## WHAT TO DO
Rewrite the rows starting at the one containing "Locate each specified" and ending at the one containing "LLC (644, 564)" as a Markdown table with the columns Number and Line, skipping any blank lines. Leave the pictures out.

## DATA EXCERPTS
◇ ◇ ◇

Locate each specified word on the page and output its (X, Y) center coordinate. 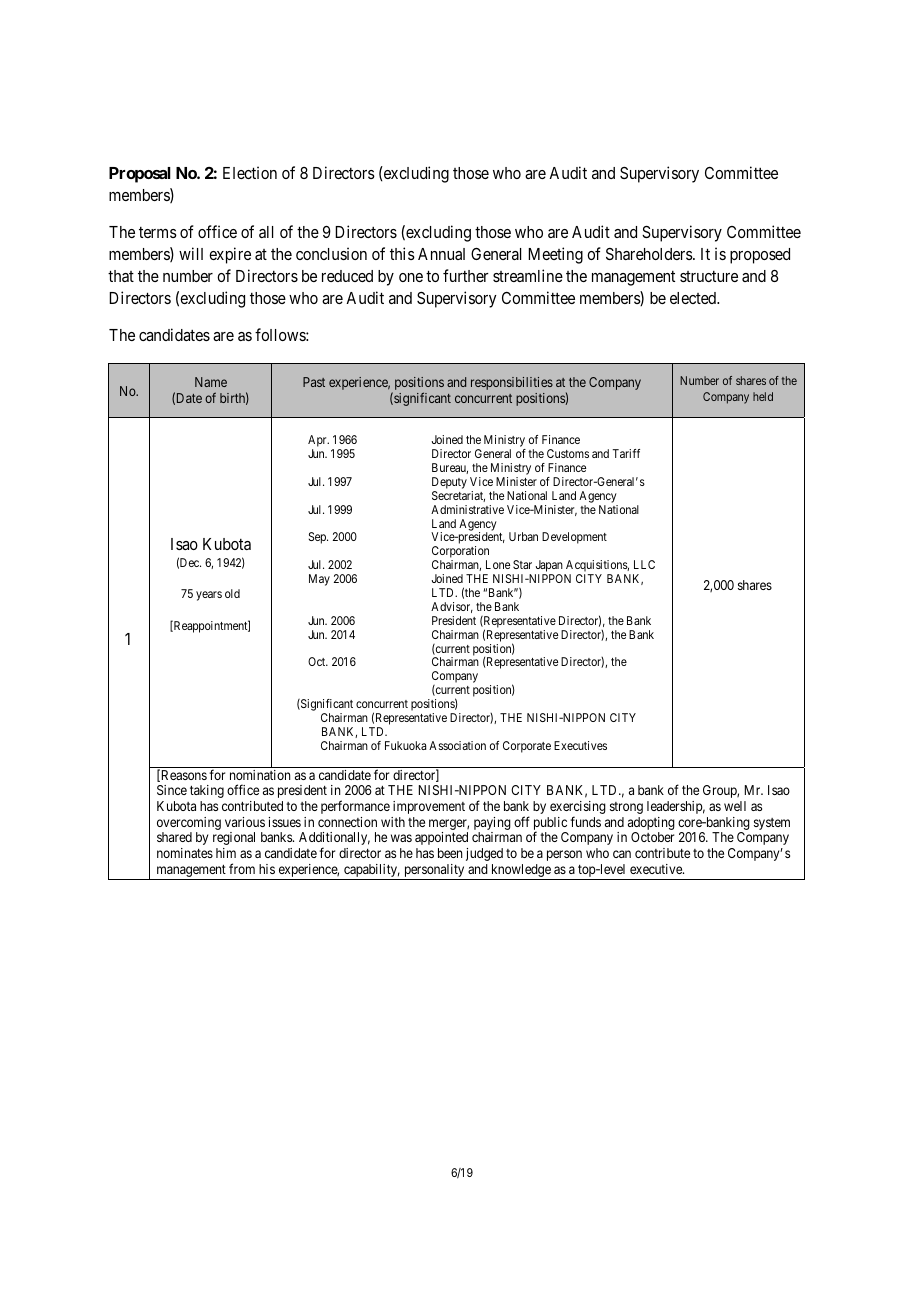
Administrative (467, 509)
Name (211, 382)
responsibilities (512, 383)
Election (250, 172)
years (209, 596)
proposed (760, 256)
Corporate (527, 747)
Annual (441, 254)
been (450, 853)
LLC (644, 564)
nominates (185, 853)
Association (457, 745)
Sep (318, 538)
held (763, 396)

◇ ◇ ◇

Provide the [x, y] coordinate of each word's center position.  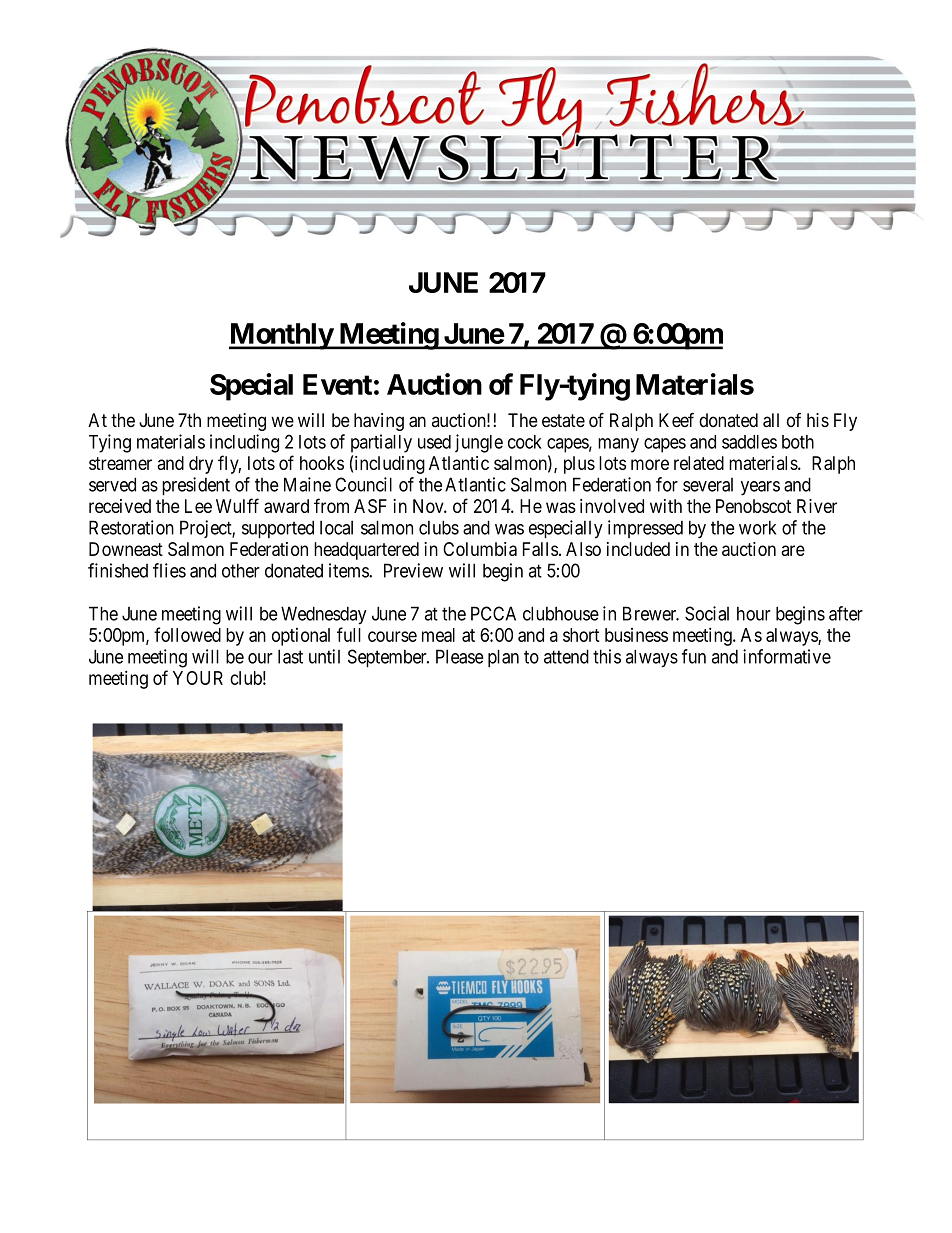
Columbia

◇ ◇ ◇

## RESPONSE TO THE EXERCISE
| Number | Line |
|---|---|
| 1 | Locate each specified word on the page and output its (X, Y) center coordinate.  |
| 2 | Administrative (467, 509) |
| 3 | Name (211, 382) |
| 4 | responsibilities (512, 383) |
| 5 | Election (250, 172) |
| 6 | years (209, 596) |
| 7 | proposed (760, 256) |
| 8 | Corporate (527, 747) |
| 9 | Annual (441, 254) |
| 10 | been (450, 853) |
| 11 | LLC (644, 564) |